Oxford English Dictionary’s Word of the Year for 2016 is post-truth, defined as “the condition in which objective facts are less influential in shaping public opinion than appeals to emotion and personal belief.”
It is another reminder that professional, honest journalism has never been more important.
To protect the institution of journalism is to protect the very notion of truth. It requires the ability to differentiate between gossip and news. Journalists must go out and earn your trust every day, with each issue, with every story. They must be willing to put in the hours, build the relationships, talk to the people, go through the files, and attend the meetings. Journalists are tasked with helping the public understand the larger story.
Journalists must agree to an implicit compact with their readers: We will report the truth, and in doing so we will demonstrate our trustworthiness. We will be mindful that our stories can impact reputations and we will take that responsibility seriously. We will separate our editorial responsibility from the business of maintaining the viability of an independent newspaper. We will never print “advertorial” pieces; you will know when you’re reading a paid piece. We will listen, corroborate, and report.
It is not a journalist’s job to incite, but to inform. We will not deal in innuendo or personal attacks. To do otherwise is not journalism, it’s click-bait cowardice. We want the same calm from any professional. We don’t want the surgeon hyperventilating because of the risks of the operation she is about to perform. Journalists must remain measured, accurate, and objective.
You are a party to this contract as well, dear reader. Be skeptical. Insist on accuracy and accountability. Demand truth and eschew “post-truth.”
So let’s raise a glass to a post-post-truth 2017. After this past year, I think we could all use a drink.

◆ **Data section**:
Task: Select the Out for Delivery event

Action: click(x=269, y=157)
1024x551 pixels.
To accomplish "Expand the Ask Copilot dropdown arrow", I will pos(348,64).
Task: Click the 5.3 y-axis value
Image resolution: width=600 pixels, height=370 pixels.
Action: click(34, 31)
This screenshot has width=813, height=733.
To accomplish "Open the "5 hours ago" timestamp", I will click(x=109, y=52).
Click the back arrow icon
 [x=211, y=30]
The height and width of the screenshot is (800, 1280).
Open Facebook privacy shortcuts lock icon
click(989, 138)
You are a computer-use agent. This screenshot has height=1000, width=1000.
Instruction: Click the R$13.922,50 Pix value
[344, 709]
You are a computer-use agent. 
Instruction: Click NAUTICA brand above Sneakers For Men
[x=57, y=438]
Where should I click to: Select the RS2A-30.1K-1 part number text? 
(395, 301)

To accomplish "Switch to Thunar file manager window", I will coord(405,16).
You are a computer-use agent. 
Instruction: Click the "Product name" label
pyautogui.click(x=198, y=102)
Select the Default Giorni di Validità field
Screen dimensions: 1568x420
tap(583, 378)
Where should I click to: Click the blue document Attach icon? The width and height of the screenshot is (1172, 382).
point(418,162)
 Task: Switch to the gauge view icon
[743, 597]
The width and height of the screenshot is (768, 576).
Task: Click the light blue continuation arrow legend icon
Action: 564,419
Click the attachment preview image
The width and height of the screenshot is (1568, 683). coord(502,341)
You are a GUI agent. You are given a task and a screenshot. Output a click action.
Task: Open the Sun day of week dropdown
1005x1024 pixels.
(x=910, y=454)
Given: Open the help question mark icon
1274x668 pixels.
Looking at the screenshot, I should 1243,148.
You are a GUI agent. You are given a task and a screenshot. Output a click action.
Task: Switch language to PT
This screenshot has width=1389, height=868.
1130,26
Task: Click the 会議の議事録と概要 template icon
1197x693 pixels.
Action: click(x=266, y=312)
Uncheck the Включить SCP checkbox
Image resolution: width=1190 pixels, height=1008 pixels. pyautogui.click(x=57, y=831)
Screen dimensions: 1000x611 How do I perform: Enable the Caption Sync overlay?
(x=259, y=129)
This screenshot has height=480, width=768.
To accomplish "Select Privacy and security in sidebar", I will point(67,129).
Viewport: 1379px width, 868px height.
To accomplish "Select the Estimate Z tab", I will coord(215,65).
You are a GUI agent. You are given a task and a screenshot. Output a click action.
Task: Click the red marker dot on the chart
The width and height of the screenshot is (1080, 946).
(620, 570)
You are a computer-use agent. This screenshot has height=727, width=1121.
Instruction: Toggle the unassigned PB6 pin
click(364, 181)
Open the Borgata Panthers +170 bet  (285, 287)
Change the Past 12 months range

◆ **Problem statement**:
In the text on journalism and post-truth, what is a journalist's job instead of inciting?

◆ **Task response**:
To inform.